Collected data entries
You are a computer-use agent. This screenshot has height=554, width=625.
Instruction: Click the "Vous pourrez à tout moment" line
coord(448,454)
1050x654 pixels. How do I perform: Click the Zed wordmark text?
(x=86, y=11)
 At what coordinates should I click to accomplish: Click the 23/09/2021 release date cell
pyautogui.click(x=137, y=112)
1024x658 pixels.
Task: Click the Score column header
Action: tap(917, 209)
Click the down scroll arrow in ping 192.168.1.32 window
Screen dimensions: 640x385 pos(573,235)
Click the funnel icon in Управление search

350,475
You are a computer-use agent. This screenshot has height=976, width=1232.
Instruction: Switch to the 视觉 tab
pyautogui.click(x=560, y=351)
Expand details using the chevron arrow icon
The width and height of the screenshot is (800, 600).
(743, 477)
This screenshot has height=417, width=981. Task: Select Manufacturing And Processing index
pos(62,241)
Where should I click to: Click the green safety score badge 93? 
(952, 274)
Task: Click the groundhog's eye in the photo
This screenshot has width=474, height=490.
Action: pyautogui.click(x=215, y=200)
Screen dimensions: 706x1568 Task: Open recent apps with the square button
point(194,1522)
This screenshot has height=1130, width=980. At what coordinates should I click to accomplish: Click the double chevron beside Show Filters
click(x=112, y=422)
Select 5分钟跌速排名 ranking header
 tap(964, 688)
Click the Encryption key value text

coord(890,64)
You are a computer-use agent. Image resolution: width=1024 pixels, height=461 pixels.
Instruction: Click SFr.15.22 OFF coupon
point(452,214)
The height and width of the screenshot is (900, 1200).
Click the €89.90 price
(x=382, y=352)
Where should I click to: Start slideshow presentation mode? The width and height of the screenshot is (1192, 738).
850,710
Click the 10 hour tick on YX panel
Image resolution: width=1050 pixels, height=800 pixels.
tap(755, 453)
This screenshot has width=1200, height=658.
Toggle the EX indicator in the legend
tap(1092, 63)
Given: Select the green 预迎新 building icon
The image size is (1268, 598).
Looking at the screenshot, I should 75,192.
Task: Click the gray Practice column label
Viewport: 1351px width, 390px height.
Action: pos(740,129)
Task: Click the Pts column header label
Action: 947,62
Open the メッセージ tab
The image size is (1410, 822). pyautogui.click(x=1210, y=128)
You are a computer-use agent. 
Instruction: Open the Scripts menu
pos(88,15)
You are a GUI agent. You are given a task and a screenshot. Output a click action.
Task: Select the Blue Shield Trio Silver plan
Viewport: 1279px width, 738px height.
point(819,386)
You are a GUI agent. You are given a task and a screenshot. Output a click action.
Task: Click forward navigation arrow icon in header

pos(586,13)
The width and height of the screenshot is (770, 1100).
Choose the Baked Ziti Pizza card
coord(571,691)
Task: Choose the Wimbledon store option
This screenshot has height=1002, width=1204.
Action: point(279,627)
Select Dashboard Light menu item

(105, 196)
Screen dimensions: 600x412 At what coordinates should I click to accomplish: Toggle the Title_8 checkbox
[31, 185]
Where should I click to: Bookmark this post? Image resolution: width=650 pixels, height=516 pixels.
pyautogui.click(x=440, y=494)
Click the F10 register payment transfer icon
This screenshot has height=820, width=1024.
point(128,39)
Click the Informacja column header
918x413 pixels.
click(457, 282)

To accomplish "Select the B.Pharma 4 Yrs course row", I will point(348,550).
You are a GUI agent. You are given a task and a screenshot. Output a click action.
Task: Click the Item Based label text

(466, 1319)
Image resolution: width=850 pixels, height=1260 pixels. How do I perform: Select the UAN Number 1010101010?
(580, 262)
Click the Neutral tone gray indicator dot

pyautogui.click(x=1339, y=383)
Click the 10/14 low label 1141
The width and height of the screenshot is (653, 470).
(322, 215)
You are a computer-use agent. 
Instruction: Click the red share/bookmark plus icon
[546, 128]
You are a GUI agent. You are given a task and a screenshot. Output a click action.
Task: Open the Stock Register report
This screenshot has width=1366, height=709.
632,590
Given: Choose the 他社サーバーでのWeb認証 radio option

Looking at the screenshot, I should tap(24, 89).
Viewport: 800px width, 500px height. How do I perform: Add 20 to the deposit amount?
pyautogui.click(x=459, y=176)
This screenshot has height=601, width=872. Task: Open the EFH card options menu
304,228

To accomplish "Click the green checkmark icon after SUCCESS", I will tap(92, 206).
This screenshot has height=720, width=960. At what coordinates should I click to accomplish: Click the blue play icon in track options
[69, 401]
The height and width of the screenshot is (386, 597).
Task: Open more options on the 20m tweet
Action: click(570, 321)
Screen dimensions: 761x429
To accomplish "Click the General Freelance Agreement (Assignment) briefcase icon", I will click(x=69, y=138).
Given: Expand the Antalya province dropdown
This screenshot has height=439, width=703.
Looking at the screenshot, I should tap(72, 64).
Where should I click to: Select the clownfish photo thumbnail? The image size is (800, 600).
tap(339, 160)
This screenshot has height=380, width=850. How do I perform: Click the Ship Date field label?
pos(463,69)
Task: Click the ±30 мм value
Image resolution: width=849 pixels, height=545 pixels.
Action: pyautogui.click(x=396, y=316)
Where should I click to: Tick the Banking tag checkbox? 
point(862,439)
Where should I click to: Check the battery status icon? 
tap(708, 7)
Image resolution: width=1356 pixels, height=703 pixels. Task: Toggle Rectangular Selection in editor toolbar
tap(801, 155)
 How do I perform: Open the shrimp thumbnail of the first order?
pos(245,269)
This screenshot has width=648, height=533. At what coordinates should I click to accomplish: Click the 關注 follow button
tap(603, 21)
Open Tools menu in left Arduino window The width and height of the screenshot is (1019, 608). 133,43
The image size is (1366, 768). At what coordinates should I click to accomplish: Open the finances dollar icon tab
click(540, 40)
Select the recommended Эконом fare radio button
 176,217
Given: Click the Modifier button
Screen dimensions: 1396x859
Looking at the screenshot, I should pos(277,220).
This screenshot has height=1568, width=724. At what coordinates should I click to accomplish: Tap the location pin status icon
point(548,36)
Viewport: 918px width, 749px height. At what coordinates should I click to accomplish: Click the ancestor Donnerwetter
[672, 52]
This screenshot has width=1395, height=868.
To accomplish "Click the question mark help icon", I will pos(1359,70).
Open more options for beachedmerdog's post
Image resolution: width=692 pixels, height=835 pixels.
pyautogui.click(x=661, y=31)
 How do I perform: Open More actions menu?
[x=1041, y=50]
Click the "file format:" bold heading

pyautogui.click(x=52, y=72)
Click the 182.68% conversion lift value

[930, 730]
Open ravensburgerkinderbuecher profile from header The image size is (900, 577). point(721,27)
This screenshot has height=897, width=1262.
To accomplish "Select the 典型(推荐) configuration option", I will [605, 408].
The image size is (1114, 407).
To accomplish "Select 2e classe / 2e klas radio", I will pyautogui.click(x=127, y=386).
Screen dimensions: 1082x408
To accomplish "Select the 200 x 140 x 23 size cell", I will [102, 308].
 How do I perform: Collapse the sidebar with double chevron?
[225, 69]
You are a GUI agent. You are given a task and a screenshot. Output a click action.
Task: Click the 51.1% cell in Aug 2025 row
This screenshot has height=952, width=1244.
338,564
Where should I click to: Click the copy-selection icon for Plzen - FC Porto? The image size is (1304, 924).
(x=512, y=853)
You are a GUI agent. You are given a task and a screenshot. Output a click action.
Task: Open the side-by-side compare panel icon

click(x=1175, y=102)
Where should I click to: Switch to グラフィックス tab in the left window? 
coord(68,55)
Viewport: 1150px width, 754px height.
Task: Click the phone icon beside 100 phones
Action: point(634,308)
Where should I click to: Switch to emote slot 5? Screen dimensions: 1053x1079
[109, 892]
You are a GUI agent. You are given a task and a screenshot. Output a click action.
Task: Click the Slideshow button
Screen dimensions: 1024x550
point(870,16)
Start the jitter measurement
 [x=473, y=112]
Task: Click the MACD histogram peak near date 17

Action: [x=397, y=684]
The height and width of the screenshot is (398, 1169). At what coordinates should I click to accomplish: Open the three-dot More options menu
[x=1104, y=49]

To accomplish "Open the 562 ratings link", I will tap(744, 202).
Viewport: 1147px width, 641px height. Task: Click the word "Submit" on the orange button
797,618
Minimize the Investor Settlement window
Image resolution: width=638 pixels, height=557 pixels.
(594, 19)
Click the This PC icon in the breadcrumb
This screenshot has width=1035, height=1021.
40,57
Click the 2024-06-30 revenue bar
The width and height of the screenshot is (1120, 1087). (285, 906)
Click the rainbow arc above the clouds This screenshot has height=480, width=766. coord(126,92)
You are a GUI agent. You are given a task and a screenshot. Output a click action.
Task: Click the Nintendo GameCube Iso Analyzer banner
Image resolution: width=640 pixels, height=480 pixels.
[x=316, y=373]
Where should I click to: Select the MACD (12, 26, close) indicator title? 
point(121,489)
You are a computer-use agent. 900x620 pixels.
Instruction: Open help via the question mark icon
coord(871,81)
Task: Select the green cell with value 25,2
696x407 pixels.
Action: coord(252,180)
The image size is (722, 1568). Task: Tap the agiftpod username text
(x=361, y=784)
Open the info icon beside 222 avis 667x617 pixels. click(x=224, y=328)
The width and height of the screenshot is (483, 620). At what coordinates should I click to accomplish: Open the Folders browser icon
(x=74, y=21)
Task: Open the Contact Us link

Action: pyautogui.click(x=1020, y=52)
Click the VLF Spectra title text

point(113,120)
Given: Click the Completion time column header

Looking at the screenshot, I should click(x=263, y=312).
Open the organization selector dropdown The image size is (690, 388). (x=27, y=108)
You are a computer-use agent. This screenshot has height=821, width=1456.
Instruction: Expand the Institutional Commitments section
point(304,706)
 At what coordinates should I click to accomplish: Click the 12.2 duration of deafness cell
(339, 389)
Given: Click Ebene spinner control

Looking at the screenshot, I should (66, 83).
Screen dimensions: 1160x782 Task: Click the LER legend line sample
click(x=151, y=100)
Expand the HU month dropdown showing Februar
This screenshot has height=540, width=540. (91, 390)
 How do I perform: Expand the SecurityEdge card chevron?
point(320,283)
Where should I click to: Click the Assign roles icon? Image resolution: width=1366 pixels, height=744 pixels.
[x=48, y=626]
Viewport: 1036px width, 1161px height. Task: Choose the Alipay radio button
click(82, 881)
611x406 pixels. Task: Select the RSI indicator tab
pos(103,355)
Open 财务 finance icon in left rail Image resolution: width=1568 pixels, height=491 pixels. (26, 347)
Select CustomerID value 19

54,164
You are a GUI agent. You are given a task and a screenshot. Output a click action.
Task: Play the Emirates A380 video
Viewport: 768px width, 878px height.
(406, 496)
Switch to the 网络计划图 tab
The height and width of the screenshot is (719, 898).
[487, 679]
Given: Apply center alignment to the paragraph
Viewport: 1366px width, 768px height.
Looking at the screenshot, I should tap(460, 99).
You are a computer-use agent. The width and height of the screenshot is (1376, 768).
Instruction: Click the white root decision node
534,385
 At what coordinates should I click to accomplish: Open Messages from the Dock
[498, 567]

WHAT IS EXPECTED
All lines with the word "computer" need to be copied from the data above.

ANSWER TO THE PROBLEM
You are a computer-use agent. This screenshot has height=554, width=625.
You are a computer-use agent. This screenshot has height=976, width=1232.
You are a computer-use agent. Image resolution: width=1024 pixels, height=461 pixels.
You are a computer-use agent. 
You are a computer-use agent. 
You are a computer-use agent. 900x620 pixels.
You are a computer-use agent. This screenshot has height=821, width=1456.
You are a computer-use agent. The width and height of the screenshot is (1376, 768).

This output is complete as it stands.